Throughout their cooperation, the CIA kept the Kazaks in the dark about the purpose of the mines, while bolstering Kazak hopes for US support in establishing an independent republic. Of course, the US was not about to get bogged down in a full-scale war in defense of the Kazaks. As soon as Russia detonated its first atomic bomb at about the same time the Chinese communist armies came sweeping into Xinjiang at the end of 1949, the US high-tailed it out of the area and Kazaks were murdered by the thousands for their resistance.
This pattern of half-hearted support and eventual abandonment leading to catastrophe for the indigenous people was soon to repeat itself in Tibet, Southeast Asia and other places where the CIA got its hands dirty.
Laird argues that Mackiernan was not a blind supporter of his agency's methods and insinuates that he may have contemplated suicide over the disastrous abandonment of the Kazaks.
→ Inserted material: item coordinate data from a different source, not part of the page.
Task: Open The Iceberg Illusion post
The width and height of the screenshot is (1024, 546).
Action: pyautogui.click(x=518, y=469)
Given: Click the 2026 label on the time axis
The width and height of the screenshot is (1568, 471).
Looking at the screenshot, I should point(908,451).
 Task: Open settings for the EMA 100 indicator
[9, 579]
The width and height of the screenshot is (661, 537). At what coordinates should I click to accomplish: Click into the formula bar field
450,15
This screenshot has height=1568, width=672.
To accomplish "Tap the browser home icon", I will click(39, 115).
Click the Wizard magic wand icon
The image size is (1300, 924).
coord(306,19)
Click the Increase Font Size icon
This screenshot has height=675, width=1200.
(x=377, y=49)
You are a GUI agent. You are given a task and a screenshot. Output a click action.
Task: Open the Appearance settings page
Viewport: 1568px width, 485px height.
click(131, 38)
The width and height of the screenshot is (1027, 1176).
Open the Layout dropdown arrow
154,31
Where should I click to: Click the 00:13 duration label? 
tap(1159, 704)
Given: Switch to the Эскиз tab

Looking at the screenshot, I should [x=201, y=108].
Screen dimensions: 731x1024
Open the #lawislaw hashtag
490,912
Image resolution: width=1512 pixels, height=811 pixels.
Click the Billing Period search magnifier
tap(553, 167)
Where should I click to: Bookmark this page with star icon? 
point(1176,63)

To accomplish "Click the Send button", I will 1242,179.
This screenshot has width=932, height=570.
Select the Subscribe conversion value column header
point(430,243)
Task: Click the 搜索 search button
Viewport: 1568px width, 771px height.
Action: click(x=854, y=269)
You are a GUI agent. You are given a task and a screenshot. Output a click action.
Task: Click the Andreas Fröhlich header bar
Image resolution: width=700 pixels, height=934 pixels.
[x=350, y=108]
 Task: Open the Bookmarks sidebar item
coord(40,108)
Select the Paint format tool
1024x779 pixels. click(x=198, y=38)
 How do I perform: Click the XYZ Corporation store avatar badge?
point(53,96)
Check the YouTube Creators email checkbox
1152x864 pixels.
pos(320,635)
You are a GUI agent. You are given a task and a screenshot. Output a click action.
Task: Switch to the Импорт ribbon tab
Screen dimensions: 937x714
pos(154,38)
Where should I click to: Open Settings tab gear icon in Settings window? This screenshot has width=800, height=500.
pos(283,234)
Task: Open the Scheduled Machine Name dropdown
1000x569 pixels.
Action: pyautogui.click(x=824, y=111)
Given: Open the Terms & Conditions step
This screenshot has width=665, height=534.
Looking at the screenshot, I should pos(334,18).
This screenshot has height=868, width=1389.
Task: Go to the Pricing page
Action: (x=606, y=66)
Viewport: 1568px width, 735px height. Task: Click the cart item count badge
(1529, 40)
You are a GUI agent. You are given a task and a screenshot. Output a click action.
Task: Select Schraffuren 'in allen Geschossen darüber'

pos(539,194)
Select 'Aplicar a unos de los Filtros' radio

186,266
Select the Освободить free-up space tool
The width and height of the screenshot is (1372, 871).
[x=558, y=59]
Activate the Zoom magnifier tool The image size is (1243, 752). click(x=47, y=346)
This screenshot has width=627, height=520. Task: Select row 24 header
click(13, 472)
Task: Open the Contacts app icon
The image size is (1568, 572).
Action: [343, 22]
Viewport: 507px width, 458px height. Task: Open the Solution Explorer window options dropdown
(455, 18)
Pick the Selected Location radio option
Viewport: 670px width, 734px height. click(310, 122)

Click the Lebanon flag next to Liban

But he was nevertheless a faithful Cold Warrior and carried out crucial work by setting up high-sensitivity underground microphones near the border—and possibly even inside the Soviet Union—that pinpointed the location and size of the communist's first atomic blast in August, 1949.
As evidence of that explosion was being analyzed in the US, communist forces were closing fast on Xinjiang forcing Mackiernan to shut the US consulate in Urumchi and flee south across the Taklamakan Desert. The rest of the staff had fled earlier across the same desert into India. His orders, however, were to move into Tibet. Before leaving he was joined by a Fulbright scholar on the run from Inner Mongolia named Frank Bessac, who may have been a contract CIA agent, though the man denies this even today.
That winter, while Mackiernan's party waited on the edge of Tibet for mountain passes to clear, Washington was paralyzed by the McCarthy inquisition, leading possibly to the fateful delay in notifying Tibetan authorities of the group's arrival. Laird suggests that bureaucrats sitting on their hands back in Washington are largely to blame for Mackiernan's death. If this were the case, the government is not about to make an admission of guilt. Even today, the CIA won't acknowledge the identity of its first agent killed in action.
Because the CIA is so tight-lipped about Mackiernan's identity and activity—presumably to avoid ruffling China's feathers—Into Tibet leads one to assume that we are only getting a small part of what is certainly a gripping story. Even Bessac, who eventually made it to Lhasa, met the Dalai Lama and encouraged the Tibetan government to formally appeal for covert aid from the US is adamant he wasn't working as a spy.
Despite the many unanswered questions, what is made clear in Into Tibet is that the CIA carried out daring and valuable work in northwest China and that the agency was present and active in organizing Tibetan opposition to the communist Chinese invasion. What remains a tragic unconfirmed possibility is that the CIA may have inadvertently hastened the invasion by sending Mackiernan to Tibet after the communists had already pegged him as a spy.
Laird does an impressive job uncovering the details of Mackiernan and Bessac's activities to bring out a story reminiscent of Peter Hopkirk's The Great Game, albeit much more modest in scope and scale. Into Tibet has all the makings of a spy page-turner: idealistic and dashing secret agents (apparently Mackiernan was popular with the women), oppressed people and uncaring governments. Except this story is not fiction and the ending is grossly ironic for everyone involved, especially for Mackiernan.
The author's light-weight polemics in support of Mongolian, Kazak and Tibetan independence would have been best left to an expert in a separate section of the book instead of interspersed through the narrative. At least a dozen punctuation and spelling errors in this book also detract from its rich content.